そう、この時から__否、出会った時から、坂口は奏が好きだった。
本当に坂口が子のパンが好きな理由は、パンの味もまぁそうなのだが、それとは違った理由が存在した。
ひとつは、奏が好きだから。
奏が好きなものは坂口も好きだ、味なんて関係なく。
ふたつめに、奏の表情が見れるから。
奏はこれを食べると、ほっぺたを膨らまして、いつも幸せそうな顔をする。
坂口はその表情が、何よりも好きだったから。
みっつめに、これを食べる奏の仕草が、とても好きだったから。
口にほうばった時、中に入っているカレーがよく、口の端につくのだ。
それを舐めとる仕草が、大好きだったから。
「あら、ありがとうね」
いつの間にか、おばさんはレジの前に来ていた。
その手には、カレーパンが4個。
「なんで4個も持ってるの?」
奏が聞くと、おばさんは「二人がいいことを言ってくれるから、サービスよ」といって、一人に2個ずつ渡してくれた。
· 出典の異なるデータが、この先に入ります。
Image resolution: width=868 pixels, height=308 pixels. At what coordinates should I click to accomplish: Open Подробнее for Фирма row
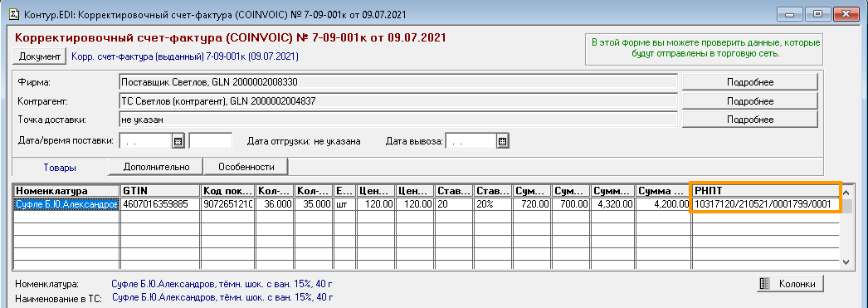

奏は表情をぱぁっと明るくして、「ありがとう」といった。
坂口も、「ありがとう」という。
__裏があるな。
そう思いながら。
このおばさんは、昔から坂口たちを嫌わない。
道でよける奴らなんかとは違って、優しく接してくれる。
クラスメイトも、奏以外は町の奴らとおんなじで、みんな避ける。
だから、このおばさんは坂口にとってとてもいい人だった。
__聞いてみるか。
敵対している組が何か仕掛けた可能性もあるからだ。
「でもやっぱりおかしいよ、ねぇ、ほんとのこと、聞かせて?
誰にも言わないから」
それを聞いて、おばさんは一瞬曇った表情を浮かべたが、すぐにいつもの気前のいい笑顔に戻した。
「本当に勘の鋭い子ねぇ。
わかったわ、ほかの人に言わないでね」
おばさんははぁと一つため息をついた。